TEMPO.CO, Jakarta - Kementerian Dalam Negeri mengatakan sabda raja yang disampaikan Sri Sultan Hamengku Buwono X adalah persoalan internal. Karena itu, Kementerian tak bisa banyak ikut campur dalam hal itu.
"Sabda raja adalah pengaturan internal keraton," kata Kepala Pusat Penerangan Kemendagri Doddy Riatmaji kepada Tempo, Jumat, 8 Mei 2015. Dia mengatakan Kementerian sulit untuk ikut campur meskipun ada poin dari sabda raja itu yang tidak sejalan dengan Undang-Undang Nomor 13 Tahun 2012 tentang Keistimewaan Yogyakarta.
Menurut dia, jika sabda raja yang menimbulkan kontroversi itu sudah selesai di antara keluarga keraton, maka tidak akan menjadi persoalan. "Kalau keluarga keraton sudah terkomunikasi dengan baik, tidak apa-apa," ujarnya.
Pihaknya akan mengambil tindakan sesuai dengan arahan dari Presiden Republik Indonesia setelah melaporkan persoalan ini. Namun, Doddy menyampaikan bahwa jika sabda raja ini dilaksanakan, ada yang akan berpengaruh pada UU Keistimewaan Yogyakarta.
Misalnya, kata Doddy, soal perubahan nama dan pengangkatan Gusti Kanjeng Ratu Pembayun menjadi GKR Mangkubumi. Itu artinya, putri sulung raja akan menjadi pewaris tahta. "Namun sejarah Yogya mencatat belum pernah ada raja perempuan," ujarnya. Itu tidak sejalan dengan yang ada dalam undang-undang.
Sebelumnya, Sultan Yogyakarta mengeluarkan lima sabda raja pada Kamis pekan lalu dan Selasa kemarin.

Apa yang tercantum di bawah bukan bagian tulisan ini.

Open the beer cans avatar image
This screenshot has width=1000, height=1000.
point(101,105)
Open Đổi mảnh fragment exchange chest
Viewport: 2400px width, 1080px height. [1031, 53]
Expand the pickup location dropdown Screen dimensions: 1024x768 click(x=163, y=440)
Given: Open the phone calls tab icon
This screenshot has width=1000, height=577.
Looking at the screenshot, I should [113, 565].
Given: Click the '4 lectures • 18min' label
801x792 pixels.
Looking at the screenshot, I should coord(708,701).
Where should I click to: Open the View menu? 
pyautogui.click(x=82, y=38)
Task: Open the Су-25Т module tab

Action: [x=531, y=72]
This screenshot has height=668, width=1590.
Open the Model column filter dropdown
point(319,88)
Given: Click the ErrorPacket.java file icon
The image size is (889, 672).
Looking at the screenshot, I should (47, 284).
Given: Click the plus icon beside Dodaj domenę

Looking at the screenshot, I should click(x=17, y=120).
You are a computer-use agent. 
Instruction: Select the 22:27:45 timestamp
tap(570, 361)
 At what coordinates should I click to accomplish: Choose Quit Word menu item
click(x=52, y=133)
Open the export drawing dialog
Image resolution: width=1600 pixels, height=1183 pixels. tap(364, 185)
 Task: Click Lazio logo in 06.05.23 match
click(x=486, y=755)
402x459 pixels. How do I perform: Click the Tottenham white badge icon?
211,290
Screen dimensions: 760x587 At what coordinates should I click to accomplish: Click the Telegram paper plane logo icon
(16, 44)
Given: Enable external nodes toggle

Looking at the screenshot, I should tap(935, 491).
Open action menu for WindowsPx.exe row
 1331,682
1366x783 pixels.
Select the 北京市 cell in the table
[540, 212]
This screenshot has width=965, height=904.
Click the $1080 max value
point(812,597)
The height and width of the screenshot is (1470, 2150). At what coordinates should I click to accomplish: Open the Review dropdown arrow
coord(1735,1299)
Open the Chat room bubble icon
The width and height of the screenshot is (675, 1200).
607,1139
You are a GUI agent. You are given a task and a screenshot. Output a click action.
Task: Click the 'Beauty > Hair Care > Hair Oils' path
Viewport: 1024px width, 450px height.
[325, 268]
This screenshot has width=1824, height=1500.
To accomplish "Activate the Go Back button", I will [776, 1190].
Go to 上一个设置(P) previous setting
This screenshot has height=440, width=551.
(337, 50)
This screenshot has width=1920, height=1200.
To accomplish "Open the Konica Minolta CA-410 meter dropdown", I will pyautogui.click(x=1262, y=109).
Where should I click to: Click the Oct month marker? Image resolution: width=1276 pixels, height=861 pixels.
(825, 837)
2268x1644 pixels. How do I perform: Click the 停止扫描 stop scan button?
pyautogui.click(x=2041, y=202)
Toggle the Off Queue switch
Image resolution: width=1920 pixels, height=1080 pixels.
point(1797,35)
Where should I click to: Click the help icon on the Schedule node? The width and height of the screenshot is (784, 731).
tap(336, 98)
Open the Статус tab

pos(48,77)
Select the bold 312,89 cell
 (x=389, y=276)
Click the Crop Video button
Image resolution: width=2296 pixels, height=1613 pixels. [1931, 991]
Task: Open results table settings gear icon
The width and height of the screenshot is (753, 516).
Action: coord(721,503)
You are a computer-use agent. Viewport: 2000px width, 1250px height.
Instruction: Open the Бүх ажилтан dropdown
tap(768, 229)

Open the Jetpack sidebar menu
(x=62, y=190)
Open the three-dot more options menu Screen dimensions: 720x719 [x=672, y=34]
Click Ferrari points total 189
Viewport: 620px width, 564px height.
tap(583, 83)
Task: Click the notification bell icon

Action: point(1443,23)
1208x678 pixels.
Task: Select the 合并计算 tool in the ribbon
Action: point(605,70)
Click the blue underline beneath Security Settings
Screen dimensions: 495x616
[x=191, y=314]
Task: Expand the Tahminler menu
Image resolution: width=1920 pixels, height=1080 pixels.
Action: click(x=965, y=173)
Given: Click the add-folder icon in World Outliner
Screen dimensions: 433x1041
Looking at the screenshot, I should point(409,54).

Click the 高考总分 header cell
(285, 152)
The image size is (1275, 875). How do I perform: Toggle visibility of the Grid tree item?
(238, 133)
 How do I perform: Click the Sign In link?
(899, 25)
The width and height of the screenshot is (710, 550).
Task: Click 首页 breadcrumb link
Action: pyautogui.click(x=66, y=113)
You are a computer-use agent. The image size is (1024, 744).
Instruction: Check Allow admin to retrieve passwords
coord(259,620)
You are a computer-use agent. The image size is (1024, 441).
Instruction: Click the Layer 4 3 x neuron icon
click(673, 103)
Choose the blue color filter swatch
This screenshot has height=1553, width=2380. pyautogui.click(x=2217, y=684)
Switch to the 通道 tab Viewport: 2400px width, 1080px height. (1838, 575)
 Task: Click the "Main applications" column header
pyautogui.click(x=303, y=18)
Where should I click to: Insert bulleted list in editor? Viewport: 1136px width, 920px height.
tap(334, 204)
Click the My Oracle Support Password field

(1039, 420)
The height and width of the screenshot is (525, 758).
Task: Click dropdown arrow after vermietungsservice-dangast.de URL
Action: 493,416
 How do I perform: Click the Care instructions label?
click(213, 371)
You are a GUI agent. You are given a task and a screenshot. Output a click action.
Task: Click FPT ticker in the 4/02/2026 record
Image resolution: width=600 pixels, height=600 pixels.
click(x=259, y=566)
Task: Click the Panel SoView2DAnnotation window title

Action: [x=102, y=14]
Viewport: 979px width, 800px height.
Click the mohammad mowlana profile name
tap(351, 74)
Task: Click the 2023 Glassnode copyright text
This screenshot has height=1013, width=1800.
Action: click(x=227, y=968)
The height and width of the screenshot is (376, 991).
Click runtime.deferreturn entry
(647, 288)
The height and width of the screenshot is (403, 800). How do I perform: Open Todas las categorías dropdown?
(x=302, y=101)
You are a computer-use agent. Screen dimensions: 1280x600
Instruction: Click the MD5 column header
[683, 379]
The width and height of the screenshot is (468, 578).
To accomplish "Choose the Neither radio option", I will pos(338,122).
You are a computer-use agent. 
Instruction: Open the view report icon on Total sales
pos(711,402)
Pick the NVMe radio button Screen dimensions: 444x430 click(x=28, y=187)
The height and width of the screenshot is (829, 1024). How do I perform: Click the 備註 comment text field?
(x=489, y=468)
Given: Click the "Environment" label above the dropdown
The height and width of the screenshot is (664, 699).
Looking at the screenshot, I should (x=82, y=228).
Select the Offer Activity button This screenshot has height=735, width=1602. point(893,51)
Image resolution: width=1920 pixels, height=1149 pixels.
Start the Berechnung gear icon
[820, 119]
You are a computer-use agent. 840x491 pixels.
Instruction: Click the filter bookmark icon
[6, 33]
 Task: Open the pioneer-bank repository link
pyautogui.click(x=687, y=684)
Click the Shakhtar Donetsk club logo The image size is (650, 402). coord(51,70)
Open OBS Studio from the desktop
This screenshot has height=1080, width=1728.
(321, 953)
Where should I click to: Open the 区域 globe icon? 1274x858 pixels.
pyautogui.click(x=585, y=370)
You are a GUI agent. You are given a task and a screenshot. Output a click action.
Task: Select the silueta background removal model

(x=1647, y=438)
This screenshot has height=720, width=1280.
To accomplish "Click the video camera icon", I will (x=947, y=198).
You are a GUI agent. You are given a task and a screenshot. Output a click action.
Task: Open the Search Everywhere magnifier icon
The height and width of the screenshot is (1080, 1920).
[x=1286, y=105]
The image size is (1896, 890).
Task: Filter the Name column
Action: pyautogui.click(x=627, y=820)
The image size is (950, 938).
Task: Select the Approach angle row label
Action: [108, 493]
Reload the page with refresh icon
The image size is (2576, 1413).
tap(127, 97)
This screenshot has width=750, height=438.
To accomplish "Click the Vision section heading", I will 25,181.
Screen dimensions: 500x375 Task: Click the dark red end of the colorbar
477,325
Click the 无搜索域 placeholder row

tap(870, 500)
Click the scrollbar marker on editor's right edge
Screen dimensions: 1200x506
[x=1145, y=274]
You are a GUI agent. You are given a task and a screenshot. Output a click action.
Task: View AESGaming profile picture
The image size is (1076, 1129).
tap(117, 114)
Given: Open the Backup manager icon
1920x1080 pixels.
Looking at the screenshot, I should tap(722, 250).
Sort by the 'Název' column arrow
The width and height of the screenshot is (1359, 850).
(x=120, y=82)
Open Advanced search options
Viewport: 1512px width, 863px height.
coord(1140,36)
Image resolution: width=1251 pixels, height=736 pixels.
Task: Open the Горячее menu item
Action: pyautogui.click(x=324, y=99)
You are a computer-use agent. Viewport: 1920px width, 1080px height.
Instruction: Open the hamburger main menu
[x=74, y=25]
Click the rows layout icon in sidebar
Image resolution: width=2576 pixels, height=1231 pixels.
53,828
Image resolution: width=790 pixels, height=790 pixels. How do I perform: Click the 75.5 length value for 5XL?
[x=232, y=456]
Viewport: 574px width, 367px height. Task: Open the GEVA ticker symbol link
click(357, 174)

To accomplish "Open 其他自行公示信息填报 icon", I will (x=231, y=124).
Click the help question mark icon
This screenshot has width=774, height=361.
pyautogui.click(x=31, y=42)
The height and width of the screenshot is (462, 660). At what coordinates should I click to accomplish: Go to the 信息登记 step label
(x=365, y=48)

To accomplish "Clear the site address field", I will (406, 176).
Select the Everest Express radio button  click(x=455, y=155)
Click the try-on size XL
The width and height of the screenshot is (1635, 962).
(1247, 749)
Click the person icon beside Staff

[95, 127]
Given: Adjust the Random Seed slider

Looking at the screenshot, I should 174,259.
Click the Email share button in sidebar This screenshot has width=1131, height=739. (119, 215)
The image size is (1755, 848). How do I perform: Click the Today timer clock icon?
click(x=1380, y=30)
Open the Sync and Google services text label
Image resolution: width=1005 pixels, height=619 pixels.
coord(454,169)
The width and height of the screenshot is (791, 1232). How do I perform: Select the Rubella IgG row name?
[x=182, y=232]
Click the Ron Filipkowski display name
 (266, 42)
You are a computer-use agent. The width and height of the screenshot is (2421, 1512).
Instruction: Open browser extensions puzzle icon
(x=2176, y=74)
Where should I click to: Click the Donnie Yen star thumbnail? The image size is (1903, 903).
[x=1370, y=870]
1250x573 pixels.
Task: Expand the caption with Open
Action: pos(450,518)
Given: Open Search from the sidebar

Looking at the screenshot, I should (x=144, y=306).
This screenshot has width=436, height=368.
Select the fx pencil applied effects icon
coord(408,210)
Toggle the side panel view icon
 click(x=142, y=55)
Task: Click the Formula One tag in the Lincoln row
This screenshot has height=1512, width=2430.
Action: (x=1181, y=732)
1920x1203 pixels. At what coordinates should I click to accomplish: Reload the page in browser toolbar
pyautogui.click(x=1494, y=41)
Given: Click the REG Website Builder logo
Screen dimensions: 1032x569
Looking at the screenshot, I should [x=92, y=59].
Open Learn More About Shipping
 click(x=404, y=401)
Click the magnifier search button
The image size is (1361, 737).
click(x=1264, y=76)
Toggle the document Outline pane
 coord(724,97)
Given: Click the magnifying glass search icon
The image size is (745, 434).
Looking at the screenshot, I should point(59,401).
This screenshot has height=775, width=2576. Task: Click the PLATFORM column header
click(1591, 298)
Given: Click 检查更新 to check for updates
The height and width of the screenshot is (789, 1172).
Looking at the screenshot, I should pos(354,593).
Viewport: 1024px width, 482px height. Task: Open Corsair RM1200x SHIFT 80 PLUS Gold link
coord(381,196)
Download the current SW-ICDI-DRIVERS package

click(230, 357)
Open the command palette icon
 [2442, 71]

Isinya antara lain adalah penggantian nama Buwono menjadi Bawono dan penghilangan kata "Khalifatullah" dalam gelarnya.
Sabda ini menimbulkan pro dan kontra di masyarakat. Sebab, ada beberapa hal yang bertentangan dengan tradisi, seperti soal raja perempuan.